Fraudulent concealment requires affirmative acts and mere silence of the defendant and failure on the part of the plaintiff to learn of a cause of action do not amount to fraudulent concealment. Jackson v. Anderson, supra, 355 Ill. at page 557, 189 N.E. 924. In Skrodzki v. Sherman State Bank, 1932, 348 Ill. 403, 181 N.E. 325, 327, the court said:

“In Lancaster v. Springer, 239 Ill. 472, 88 N.E. 272, 275, this section (Sec. 26) was construed as follows: 'The concealment of a cause of action which will prevent the operation of the statute of limitations must be something of an affirmative character, designed to prevent, and which does prevent, the discovery of the cause of action. * * Such concealment must consist of affirmative acts or representations,’ (citing cases). In Keithley v. Mutual Life Ins. Co. 271 Ill. 584, 111 N.E. 503, this court considered that section. It was there held that mere silence by the person liable is not concealment of a cause of action, but that such concealment must consist of affirmative acts or representations. It was there also held that fraudulent misrepresentations which form the basis of the cause of action do not constitute a fraudulent concealment in the absence of proof of acts or representations tending fraudulently to conceal the causé of action, and that the rule that the statute begins to run only from the discovery of the fraud does not apply when the party affected by the fraud might with ordinary diligence have discovered it. >K

This court cannot determine, as a matter of law from a scrutiny of the pleadings and other matters on file, whether the bar of the statute applies. The complaint pleads concealment and plaintiffs must prove such allegation. For this reason the motion is overruled at this time without prejudice to alleging the defense by answer and reasserting the same after a hearing of the evidence in this cause.

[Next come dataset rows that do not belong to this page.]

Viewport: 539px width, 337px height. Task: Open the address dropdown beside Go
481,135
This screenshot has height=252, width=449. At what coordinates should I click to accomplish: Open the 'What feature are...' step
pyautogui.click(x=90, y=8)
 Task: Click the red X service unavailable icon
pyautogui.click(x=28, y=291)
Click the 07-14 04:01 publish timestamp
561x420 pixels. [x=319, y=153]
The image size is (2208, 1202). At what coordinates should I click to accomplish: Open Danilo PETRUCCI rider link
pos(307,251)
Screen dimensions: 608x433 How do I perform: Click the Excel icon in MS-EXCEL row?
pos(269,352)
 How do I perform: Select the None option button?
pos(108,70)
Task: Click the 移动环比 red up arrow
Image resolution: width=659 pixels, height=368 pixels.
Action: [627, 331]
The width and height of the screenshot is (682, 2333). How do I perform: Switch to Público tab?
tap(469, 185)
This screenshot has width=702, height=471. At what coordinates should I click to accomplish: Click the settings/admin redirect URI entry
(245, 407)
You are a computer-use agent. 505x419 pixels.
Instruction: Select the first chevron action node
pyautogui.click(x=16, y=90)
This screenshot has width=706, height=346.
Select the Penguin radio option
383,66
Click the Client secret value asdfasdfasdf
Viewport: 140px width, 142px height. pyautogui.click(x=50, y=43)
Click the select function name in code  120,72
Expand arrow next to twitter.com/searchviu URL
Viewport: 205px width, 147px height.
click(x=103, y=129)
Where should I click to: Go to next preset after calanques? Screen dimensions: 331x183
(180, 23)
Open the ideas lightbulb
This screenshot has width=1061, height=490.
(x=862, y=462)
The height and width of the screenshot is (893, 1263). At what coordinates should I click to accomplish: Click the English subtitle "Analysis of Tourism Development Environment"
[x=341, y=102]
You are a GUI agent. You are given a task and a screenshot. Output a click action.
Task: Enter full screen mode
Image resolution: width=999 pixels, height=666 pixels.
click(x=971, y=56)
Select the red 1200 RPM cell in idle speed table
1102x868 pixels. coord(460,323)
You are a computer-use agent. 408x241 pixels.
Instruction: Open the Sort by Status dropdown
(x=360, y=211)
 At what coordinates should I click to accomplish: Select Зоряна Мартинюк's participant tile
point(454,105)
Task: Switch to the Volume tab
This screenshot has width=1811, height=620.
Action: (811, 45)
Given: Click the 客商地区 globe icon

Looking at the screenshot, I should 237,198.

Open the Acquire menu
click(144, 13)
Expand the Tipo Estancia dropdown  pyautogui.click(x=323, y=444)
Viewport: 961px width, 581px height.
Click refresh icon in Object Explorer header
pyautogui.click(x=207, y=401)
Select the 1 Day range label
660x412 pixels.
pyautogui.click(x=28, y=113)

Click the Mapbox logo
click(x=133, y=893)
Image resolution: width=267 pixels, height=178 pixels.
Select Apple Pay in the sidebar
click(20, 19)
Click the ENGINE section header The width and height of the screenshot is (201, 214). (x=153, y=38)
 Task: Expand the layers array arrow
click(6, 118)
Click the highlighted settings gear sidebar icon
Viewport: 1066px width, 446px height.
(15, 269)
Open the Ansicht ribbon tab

The question has also been raised that the complaint does not allege the nature of the statements and representations made, whether they were oral or written, and in what manner they were made. The court is of the opinion that plaintiff should set forth more specifically the acts relating thereto.

Inasmuch as the court has overruled the motion for summary judgment, there is no necessity at this time to rule upon plaintiffs’ objections to certain of the exhibits and affidavits submitted in support of the defendants’ motion.

In resolving the motion for summary judgment against the defendant, the court has been asked and deems it advisable to designate and define the issues of fact which are to be tried. The first issue to be determined is the application of the lili-nois Statute of Limitations. In this connection proof must be received concerning the nature and character of the acts of fraud which the defendants are charged with having committed. If said issue is resolved favorably to the plaintiffs, the next issue to be determined is whether the acts of fraud were such acts as to 'bring them under the Securities and Exchange Act of 1934.

The defendants motion for summary judgment is overruled and plaintiffs are allowed thirty days in which to amend their complaint. An order in accord therewith has this day been entered.